The carol concert that evening was also lovely. It’s only a small school so all the children fit on the stage at the same time. Maxi tried hard to “engage enthusiastically”, whilst Midi giggled her way through the entire concert with her best friend. Many of the children got to speak a line in front of the audience, saying what they were most looking forward to about Christmas. Both older minxes talked about their Daddy being home for a whole week and seeing their grandparents. Awwww!

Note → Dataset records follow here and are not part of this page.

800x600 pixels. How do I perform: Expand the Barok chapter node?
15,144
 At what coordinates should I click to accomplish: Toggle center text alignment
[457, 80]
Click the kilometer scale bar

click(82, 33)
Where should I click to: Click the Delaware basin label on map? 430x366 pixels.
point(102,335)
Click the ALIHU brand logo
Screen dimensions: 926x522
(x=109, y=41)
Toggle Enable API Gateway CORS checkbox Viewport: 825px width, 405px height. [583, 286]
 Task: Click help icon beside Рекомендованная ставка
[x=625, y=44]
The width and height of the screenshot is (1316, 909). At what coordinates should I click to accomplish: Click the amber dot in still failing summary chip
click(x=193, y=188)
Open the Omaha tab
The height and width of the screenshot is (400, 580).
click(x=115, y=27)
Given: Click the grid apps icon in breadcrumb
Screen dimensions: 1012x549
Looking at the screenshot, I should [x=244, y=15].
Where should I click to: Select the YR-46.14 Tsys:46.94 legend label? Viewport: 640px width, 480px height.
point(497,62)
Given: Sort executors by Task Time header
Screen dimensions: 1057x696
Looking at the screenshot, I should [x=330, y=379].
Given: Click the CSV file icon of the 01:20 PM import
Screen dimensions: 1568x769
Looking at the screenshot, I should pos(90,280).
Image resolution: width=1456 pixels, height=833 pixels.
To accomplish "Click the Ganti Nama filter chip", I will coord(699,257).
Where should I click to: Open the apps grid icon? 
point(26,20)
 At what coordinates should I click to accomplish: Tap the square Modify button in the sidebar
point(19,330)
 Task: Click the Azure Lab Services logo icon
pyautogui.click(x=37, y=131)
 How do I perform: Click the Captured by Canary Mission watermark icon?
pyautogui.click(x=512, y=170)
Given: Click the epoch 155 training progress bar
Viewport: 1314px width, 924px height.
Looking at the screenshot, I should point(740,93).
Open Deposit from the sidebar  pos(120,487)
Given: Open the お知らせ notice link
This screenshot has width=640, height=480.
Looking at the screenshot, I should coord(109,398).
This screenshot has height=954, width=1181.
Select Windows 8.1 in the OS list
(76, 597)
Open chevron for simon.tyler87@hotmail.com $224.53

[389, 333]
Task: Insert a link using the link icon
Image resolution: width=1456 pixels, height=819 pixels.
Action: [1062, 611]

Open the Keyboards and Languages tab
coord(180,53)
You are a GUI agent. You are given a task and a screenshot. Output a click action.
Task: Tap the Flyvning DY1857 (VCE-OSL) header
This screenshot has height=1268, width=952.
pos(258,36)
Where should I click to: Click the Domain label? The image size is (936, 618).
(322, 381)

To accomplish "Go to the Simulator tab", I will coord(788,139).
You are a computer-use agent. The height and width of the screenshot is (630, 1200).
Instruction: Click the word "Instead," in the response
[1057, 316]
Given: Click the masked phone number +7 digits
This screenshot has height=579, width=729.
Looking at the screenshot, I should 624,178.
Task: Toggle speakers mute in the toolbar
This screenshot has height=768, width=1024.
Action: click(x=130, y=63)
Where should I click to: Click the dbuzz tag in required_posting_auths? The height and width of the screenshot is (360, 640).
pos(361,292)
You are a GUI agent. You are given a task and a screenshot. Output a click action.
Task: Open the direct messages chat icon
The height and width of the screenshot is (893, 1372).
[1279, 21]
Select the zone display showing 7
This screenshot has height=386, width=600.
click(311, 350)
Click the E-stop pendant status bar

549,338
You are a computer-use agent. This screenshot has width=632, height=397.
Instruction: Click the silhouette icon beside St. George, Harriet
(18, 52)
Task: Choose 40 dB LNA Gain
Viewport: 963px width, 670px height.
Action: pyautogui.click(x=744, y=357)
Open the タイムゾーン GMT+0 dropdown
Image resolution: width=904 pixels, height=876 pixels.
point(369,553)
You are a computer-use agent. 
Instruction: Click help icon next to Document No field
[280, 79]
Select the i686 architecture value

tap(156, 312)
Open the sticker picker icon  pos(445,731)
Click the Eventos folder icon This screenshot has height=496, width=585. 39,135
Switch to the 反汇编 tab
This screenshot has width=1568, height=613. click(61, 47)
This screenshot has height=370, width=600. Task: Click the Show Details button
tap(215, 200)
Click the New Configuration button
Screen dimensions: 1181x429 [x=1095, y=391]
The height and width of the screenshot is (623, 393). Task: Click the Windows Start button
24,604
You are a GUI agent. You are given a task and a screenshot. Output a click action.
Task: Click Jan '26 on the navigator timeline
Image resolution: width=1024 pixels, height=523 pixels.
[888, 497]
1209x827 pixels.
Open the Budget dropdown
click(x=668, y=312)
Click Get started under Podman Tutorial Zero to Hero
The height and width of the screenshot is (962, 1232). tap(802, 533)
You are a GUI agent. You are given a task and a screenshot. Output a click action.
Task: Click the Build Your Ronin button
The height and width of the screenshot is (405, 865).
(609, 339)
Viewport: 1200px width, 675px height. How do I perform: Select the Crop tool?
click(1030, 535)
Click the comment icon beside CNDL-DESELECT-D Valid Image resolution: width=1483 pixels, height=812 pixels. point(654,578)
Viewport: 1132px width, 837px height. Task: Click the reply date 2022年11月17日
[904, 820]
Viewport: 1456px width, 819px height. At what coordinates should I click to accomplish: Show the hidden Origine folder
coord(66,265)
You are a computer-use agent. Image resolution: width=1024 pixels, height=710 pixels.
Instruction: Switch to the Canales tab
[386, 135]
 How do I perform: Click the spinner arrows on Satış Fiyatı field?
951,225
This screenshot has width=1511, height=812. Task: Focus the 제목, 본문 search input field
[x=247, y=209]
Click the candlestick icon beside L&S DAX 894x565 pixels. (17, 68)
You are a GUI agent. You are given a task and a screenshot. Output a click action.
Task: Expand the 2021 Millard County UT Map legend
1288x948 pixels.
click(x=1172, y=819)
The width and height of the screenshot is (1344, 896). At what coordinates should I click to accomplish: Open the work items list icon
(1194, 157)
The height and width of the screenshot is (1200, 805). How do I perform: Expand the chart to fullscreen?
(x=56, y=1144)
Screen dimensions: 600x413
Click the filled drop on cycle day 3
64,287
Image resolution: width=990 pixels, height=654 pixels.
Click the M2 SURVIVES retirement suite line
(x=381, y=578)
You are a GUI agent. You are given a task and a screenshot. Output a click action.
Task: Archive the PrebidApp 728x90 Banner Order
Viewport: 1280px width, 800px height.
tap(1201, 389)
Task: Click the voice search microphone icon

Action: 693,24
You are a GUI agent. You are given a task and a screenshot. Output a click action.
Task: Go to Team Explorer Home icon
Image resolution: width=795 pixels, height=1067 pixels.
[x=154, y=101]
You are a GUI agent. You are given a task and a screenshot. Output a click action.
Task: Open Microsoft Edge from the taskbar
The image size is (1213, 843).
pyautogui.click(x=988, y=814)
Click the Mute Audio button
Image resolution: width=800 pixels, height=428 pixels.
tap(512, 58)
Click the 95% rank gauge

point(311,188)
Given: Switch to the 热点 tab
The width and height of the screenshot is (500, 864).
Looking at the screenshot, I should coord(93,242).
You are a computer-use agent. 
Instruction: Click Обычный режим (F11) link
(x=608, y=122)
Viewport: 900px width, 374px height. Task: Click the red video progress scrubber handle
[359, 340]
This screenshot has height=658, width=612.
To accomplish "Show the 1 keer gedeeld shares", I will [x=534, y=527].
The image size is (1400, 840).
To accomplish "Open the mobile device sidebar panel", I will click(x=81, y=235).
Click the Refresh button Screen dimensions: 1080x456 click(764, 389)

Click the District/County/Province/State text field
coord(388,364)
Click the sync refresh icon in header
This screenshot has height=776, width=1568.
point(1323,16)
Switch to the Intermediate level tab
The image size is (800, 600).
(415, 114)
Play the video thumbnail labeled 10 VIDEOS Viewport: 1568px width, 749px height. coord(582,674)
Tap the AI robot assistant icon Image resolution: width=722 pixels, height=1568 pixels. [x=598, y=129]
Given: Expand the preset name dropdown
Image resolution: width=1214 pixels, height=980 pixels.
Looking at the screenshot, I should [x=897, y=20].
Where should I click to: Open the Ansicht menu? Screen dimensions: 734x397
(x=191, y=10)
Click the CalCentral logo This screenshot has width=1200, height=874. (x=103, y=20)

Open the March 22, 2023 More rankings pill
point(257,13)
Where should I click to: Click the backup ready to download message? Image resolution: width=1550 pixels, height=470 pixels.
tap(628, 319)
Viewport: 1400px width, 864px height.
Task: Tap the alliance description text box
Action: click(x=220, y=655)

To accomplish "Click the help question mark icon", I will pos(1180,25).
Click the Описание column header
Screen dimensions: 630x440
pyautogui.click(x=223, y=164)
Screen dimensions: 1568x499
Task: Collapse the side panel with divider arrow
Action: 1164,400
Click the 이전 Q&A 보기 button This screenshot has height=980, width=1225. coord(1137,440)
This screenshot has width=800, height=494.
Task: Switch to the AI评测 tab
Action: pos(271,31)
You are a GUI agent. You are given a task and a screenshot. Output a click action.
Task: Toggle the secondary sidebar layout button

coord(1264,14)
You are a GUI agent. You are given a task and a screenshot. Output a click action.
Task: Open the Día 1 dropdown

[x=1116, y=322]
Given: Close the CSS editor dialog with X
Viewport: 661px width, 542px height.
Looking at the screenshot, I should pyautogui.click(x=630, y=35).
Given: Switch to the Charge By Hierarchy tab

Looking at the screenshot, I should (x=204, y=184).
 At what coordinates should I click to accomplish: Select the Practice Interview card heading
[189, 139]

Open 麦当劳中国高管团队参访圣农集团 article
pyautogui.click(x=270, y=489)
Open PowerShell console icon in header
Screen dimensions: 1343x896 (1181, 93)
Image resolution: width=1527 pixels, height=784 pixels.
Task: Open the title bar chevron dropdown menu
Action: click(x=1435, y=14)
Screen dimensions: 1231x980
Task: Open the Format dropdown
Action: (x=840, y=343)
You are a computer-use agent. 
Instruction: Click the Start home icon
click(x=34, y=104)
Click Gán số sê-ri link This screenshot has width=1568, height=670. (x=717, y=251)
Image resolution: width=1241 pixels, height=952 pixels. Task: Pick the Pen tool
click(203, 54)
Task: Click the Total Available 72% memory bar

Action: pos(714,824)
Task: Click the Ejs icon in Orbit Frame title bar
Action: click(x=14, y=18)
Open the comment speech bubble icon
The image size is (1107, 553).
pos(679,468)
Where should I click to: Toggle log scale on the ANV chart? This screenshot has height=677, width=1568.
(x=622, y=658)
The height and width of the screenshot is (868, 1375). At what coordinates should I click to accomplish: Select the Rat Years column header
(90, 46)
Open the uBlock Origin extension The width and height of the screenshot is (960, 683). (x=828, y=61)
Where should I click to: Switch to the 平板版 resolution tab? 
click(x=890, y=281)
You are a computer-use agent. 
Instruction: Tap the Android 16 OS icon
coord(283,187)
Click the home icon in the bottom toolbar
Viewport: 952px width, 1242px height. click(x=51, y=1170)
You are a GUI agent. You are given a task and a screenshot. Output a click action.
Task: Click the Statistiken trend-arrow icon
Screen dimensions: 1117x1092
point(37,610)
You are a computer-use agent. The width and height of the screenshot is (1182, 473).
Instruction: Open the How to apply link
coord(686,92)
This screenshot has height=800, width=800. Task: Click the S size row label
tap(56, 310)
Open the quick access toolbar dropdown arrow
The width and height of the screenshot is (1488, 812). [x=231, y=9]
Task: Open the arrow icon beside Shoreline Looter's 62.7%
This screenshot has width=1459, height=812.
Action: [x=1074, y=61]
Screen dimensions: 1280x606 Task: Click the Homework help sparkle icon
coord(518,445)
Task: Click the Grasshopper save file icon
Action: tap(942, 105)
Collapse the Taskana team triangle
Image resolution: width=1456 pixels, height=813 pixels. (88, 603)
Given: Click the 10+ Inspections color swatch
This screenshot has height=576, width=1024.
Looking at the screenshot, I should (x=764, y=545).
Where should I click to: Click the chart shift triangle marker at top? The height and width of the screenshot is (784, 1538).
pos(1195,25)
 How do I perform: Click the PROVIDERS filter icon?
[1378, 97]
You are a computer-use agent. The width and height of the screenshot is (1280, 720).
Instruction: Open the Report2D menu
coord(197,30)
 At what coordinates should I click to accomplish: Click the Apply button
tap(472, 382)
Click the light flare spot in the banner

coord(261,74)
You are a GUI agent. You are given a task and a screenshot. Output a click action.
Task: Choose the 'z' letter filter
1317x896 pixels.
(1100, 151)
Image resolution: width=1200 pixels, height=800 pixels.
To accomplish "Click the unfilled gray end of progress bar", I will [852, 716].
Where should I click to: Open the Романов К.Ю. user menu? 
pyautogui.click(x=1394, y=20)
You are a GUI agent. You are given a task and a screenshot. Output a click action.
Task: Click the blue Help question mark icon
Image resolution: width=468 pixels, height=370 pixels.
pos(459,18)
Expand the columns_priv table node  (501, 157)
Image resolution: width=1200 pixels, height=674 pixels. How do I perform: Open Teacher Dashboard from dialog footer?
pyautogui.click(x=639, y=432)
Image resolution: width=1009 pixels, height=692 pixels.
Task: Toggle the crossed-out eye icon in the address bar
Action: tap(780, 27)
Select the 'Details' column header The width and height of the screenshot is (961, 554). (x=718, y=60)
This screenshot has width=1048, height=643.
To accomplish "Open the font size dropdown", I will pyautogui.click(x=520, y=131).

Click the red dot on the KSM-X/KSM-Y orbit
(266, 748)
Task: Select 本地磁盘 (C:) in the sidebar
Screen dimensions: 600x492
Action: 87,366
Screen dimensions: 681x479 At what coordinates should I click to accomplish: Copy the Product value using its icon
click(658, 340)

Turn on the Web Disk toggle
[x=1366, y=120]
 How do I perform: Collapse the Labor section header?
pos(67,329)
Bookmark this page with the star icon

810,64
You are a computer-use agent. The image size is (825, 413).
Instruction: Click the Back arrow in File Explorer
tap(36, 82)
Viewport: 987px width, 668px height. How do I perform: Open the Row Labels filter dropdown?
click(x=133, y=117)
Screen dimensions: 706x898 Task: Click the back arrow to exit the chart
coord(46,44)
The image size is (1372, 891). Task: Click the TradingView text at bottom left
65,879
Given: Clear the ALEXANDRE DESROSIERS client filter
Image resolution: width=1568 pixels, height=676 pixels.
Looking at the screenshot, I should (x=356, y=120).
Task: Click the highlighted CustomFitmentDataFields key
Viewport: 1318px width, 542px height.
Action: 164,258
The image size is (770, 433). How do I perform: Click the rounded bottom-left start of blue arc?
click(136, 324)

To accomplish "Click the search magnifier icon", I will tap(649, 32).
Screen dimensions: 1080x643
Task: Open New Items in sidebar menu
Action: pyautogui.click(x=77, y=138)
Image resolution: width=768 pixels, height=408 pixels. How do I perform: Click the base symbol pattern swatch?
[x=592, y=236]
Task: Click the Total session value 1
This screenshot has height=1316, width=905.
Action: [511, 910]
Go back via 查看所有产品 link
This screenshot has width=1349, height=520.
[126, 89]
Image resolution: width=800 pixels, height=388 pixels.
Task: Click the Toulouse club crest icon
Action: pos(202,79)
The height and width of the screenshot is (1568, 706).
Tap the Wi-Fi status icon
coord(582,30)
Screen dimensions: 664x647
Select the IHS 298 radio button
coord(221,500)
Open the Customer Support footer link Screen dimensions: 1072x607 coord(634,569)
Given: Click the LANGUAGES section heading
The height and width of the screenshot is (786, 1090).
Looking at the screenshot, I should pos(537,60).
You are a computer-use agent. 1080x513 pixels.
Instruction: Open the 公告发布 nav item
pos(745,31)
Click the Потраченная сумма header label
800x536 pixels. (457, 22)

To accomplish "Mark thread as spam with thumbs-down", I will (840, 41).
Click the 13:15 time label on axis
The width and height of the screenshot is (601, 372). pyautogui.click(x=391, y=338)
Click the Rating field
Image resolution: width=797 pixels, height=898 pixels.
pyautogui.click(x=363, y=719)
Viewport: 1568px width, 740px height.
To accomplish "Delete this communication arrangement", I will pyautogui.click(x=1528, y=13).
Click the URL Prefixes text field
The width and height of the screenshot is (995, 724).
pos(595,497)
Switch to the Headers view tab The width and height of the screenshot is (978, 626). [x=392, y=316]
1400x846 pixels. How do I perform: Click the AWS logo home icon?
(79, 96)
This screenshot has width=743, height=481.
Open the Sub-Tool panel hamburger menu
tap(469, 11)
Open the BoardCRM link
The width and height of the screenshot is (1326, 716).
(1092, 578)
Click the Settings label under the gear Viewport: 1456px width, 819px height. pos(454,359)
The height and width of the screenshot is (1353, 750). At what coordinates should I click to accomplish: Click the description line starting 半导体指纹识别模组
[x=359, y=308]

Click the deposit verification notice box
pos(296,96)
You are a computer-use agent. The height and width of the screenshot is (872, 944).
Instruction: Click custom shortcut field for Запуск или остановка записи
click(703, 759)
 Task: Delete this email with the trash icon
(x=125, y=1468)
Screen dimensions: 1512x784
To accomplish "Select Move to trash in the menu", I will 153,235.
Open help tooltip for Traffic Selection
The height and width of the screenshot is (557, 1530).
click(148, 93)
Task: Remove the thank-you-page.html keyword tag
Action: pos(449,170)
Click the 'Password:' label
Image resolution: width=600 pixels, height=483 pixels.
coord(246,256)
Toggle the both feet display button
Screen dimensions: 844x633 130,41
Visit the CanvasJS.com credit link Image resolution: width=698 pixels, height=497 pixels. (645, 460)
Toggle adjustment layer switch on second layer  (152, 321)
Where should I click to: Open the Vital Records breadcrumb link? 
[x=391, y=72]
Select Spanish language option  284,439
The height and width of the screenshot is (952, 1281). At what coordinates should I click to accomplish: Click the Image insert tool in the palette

The older kids were asked to dress in a Victorian style for the concert. Maxi asked originally for a flat cap, breeches and waistcoat. I poo-pooed that idea and came up with middle partings and scraped back hair, severe dress (school uniform), a bit of tied lace as a kind of collar, another strip of wide lace pinned over the top of a minx head, and a folded over frilly pillowcase tied around the waist to form a sort of apron. It took 5 minutes and was a bit tenuous, but all I could manage without spending money.

A Good Daddy…


A Good Daddy…doesn’t just paint his daughter’s fingernails; he asks her which colours she’d like best.